--- BEGIN Exercise material ---
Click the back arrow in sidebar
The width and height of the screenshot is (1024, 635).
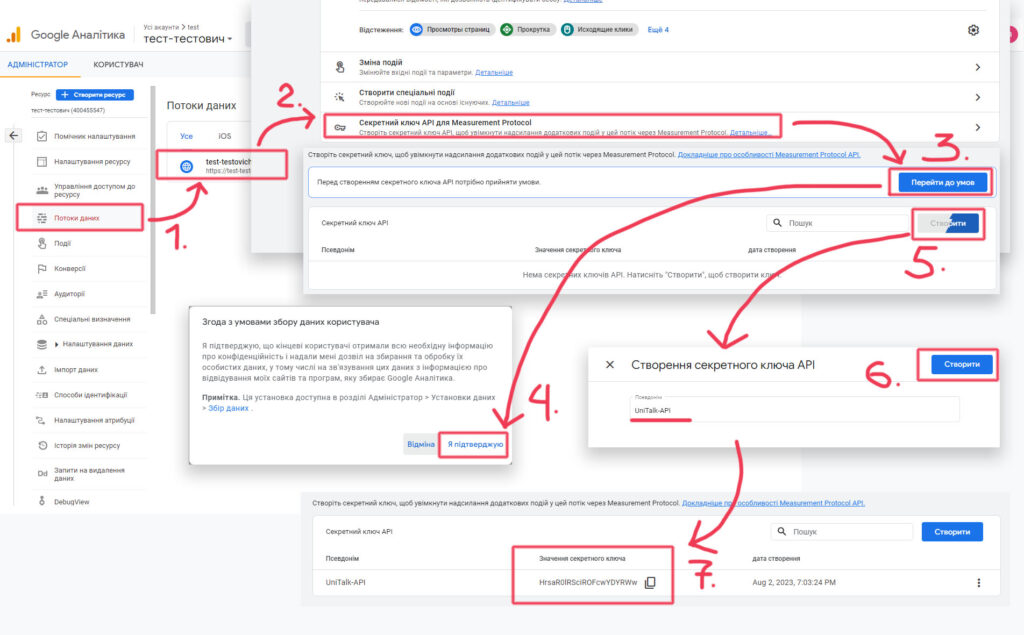[13, 136]
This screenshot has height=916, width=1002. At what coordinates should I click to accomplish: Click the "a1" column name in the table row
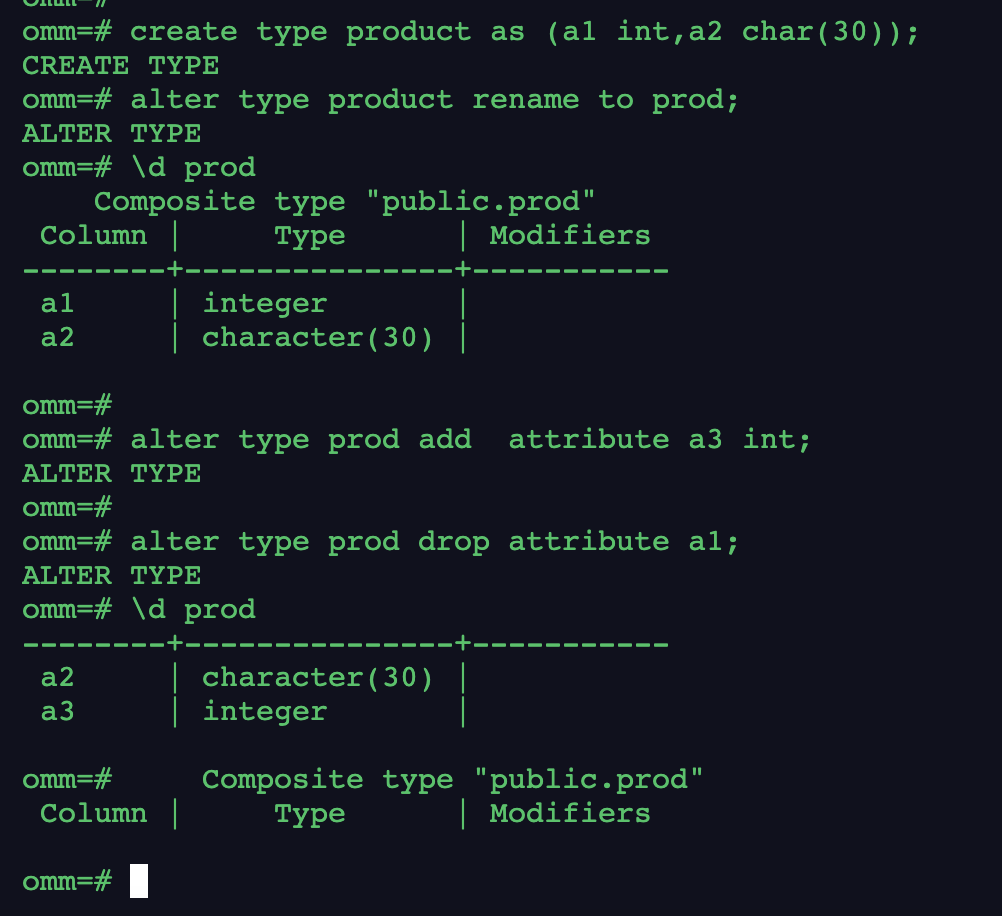click(x=57, y=304)
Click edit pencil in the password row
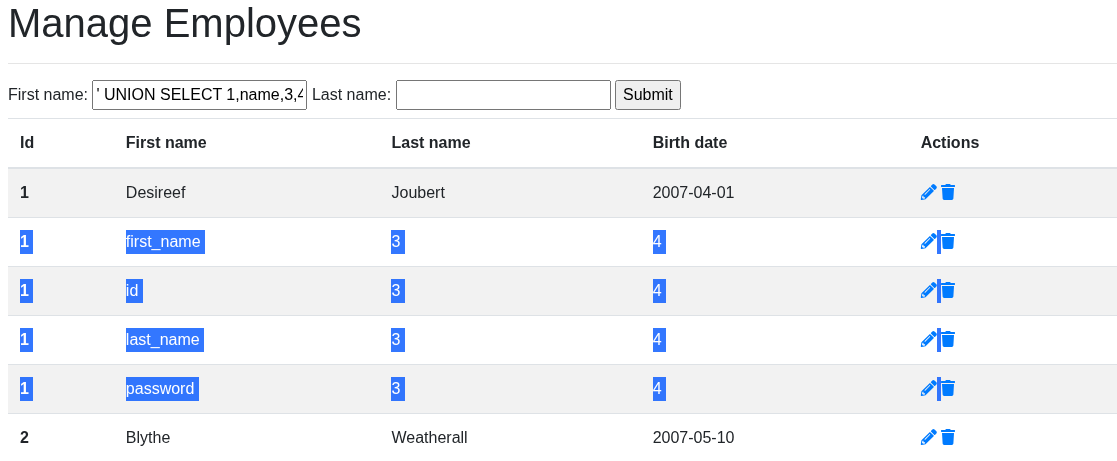Image resolution: width=1117 pixels, height=461 pixels. (x=928, y=388)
--- END Exercise material ---
# Given instruction
Can you transcribe every line of the records above word for word, leaving out the pictures?

# Output of the task
Click the back arrow in sidebar
The width and height of the screenshot is (1024, 635).
[13, 136]
This screenshot has height=916, width=1002. At what coordinates should I click to accomplish: Click the "a1" column name in the table row
click(x=57, y=304)
Click edit pencil in the password row
Image resolution: width=1117 pixels, height=461 pixels. (x=928, y=388)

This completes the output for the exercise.